Provided records

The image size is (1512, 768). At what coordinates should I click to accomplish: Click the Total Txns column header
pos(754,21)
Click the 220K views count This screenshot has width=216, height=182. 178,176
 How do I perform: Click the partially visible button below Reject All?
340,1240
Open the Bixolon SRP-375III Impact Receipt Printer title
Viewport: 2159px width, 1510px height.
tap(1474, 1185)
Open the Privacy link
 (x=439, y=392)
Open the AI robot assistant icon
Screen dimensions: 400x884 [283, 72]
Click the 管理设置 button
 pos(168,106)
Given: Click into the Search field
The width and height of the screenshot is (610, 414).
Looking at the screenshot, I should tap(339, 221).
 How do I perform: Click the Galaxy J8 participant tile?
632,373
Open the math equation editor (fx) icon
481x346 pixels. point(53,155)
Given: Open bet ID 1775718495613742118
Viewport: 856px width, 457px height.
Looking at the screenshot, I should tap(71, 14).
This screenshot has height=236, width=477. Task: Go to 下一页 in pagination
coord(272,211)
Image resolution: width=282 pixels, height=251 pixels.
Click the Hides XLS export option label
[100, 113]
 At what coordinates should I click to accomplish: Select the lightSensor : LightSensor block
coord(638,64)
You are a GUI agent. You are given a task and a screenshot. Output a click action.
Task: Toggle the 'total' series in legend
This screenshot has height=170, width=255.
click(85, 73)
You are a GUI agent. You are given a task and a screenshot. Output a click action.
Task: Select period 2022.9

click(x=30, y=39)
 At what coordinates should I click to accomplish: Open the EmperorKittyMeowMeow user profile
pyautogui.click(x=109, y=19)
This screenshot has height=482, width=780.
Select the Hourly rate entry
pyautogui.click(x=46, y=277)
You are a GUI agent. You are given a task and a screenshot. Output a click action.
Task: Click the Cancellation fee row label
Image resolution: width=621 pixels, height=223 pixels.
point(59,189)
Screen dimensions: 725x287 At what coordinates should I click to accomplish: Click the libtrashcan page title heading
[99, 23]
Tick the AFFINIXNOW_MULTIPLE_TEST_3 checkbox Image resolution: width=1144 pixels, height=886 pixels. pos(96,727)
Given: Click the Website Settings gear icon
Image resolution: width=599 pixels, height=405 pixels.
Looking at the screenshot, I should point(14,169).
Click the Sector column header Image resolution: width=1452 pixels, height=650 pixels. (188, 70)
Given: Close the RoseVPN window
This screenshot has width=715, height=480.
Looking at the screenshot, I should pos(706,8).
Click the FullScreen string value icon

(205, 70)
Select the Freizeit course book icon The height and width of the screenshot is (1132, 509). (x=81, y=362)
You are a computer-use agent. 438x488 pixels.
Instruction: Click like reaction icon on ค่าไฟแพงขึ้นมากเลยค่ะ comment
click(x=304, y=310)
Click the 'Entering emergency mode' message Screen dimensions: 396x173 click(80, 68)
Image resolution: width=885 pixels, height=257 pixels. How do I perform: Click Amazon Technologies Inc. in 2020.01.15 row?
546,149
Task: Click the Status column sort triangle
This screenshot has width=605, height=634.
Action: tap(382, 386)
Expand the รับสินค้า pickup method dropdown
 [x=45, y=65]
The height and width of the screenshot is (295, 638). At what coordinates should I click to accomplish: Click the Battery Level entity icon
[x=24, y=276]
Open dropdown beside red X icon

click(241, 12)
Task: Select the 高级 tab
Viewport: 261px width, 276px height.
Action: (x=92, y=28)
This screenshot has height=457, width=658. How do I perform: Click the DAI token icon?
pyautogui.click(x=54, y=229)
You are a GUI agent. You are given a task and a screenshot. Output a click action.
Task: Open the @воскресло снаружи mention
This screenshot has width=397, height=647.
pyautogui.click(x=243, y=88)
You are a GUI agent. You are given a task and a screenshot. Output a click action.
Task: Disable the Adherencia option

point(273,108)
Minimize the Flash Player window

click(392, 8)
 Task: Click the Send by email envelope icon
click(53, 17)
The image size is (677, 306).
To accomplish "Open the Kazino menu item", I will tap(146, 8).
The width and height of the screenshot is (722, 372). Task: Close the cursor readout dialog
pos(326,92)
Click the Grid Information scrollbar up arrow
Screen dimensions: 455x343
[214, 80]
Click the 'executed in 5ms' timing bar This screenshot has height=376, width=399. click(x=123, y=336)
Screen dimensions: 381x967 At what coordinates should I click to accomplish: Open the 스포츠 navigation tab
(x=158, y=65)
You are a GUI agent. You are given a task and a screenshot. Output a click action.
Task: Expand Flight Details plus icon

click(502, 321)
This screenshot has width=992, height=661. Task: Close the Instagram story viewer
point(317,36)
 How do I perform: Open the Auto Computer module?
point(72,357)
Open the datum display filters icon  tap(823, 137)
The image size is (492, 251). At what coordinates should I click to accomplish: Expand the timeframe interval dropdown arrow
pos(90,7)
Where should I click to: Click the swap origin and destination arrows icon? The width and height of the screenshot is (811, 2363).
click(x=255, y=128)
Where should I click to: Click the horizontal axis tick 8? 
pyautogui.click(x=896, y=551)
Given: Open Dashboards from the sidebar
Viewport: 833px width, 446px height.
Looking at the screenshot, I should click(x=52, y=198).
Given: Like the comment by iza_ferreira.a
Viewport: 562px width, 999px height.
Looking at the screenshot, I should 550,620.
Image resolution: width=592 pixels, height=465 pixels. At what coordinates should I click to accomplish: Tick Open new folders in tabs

Your instructions
Reproduce the listing above in full, word for word.

Exercise solution
The image size is (1512, 768). At what coordinates should I click to accomplish: Click the Total Txns column header
pos(754,21)
Click the 220K views count This screenshot has width=216, height=182. 178,176
 How do I perform: Click the partially visible button below Reject All?
340,1240
Open the Bixolon SRP-375III Impact Receipt Printer title
Viewport: 2159px width, 1510px height.
tap(1474, 1185)
Open the Privacy link
 (x=439, y=392)
Open the AI robot assistant icon
Screen dimensions: 400x884 [283, 72]
Click the 管理设置 button
 pos(168,106)
Given: Click into the Search field
The width and height of the screenshot is (610, 414).
Looking at the screenshot, I should tap(339, 221).
 How do I perform: Click the Galaxy J8 participant tile?
632,373
Open the math equation editor (fx) icon
481x346 pixels. point(53,155)
Given: Open bet ID 1775718495613742118
Viewport: 856px width, 457px height.
Looking at the screenshot, I should tap(71, 14).
This screenshot has height=236, width=477. Task: Go to 下一页 in pagination
coord(272,211)
Image resolution: width=282 pixels, height=251 pixels.
Click the Hides XLS export option label
[100, 113]
 At what coordinates should I click to accomplish: Select the lightSensor : LightSensor block
coord(638,64)
You are a GUI agent. You are given a task and a screenshot. Output a click action.
Task: Toggle the 'total' series in legend
This screenshot has height=170, width=255.
click(85, 73)
You are a GUI agent. You are given a task and a screenshot. Output a click action.
Task: Select period 2022.9

click(x=30, y=39)
 At what coordinates should I click to accomplish: Open the EmperorKittyMeowMeow user profile
pyautogui.click(x=109, y=19)
This screenshot has height=482, width=780.
Select the Hourly rate entry
pyautogui.click(x=46, y=277)
You are a GUI agent. You are given a task and a screenshot. Output a click action.
Task: Click the Cancellation fee row label
Image resolution: width=621 pixels, height=223 pixels.
point(59,189)
Screen dimensions: 725x287 At what coordinates should I click to accomplish: Click the libtrashcan page title heading
[99, 23]
Tick the AFFINIXNOW_MULTIPLE_TEST_3 checkbox Image resolution: width=1144 pixels, height=886 pixels. pos(96,727)
Given: Click the Website Settings gear icon
Image resolution: width=599 pixels, height=405 pixels.
Looking at the screenshot, I should point(14,169).
Click the Sector column header Image resolution: width=1452 pixels, height=650 pixels. (188, 70)
Given: Close the RoseVPN window
This screenshot has width=715, height=480.
Looking at the screenshot, I should pos(706,8).
Click the FullScreen string value icon

(205, 70)
Select the Freizeit course book icon The height and width of the screenshot is (1132, 509). (x=81, y=362)
You are a computer-use agent. 438x488 pixels.
Instruction: Click like reaction icon on ค่าไฟแพงขึ้นมากเลยค่ะ comment
click(x=304, y=310)
Click the 'Entering emergency mode' message Screen dimensions: 396x173 click(80, 68)
Image resolution: width=885 pixels, height=257 pixels. How do I perform: Click Amazon Technologies Inc. in 2020.01.15 row?
546,149
Task: Click the Status column sort triangle
This screenshot has width=605, height=634.
Action: tap(382, 386)
Expand the รับสินค้า pickup method dropdown
 [x=45, y=65]
The height and width of the screenshot is (295, 638). At what coordinates should I click to accomplish: Click the Battery Level entity icon
[x=24, y=276]
Open dropdown beside red X icon

click(241, 12)
Task: Select the 高级 tab
Viewport: 261px width, 276px height.
Action: (x=92, y=28)
This screenshot has height=457, width=658. How do I perform: Click the DAI token icon?
pyautogui.click(x=54, y=229)
You are a GUI agent. You are given a task and a screenshot. Output a click action.
Task: Open the @воскресло снаружи mention
This screenshot has width=397, height=647.
pyautogui.click(x=243, y=88)
You are a GUI agent. You are given a task and a screenshot. Output a click action.
Task: Disable the Adherencia option

point(273,108)
Minimize the Flash Player window

click(392, 8)
 Task: Click the Send by email envelope icon
click(53, 17)
The image size is (677, 306).
To accomplish "Open the Kazino menu item", I will tap(146, 8).
The width and height of the screenshot is (722, 372). Task: Close the cursor readout dialog
pos(326,92)
Click the Grid Information scrollbar up arrow
Screen dimensions: 455x343
[214, 80]
Click the 'executed in 5ms' timing bar This screenshot has height=376, width=399. click(x=123, y=336)
Screen dimensions: 381x967 At what coordinates should I click to accomplish: Open the 스포츠 navigation tab
(x=158, y=65)
You are a GUI agent. You are given a task and a screenshot. Output a click action.
Task: Expand Flight Details plus icon

click(502, 321)
This screenshot has width=992, height=661. Task: Close the Instagram story viewer
point(317,36)
 How do I perform: Open the Auto Computer module?
point(72,357)
Open the datum display filters icon  tap(823, 137)
The image size is (492, 251). At what coordinates should I click to accomplish: Expand the timeframe interval dropdown arrow
pos(90,7)
Where should I click to: Click the swap origin and destination arrows icon? The width and height of the screenshot is (811, 2363).
click(x=255, y=128)
Where should I click to: Click the horizontal axis tick 8? 
pyautogui.click(x=896, y=551)
Given: Open Dashboards from the sidebar
Viewport: 833px width, 446px height.
Looking at the screenshot, I should click(x=52, y=198).
Given: Like the comment by iza_ferreira.a
Viewport: 562px width, 999px height.
Looking at the screenshot, I should 550,620.
Image resolution: width=592 pixels, height=465 pixels. At what coordinates should I click to accomplish: Tick Open new folders in tabs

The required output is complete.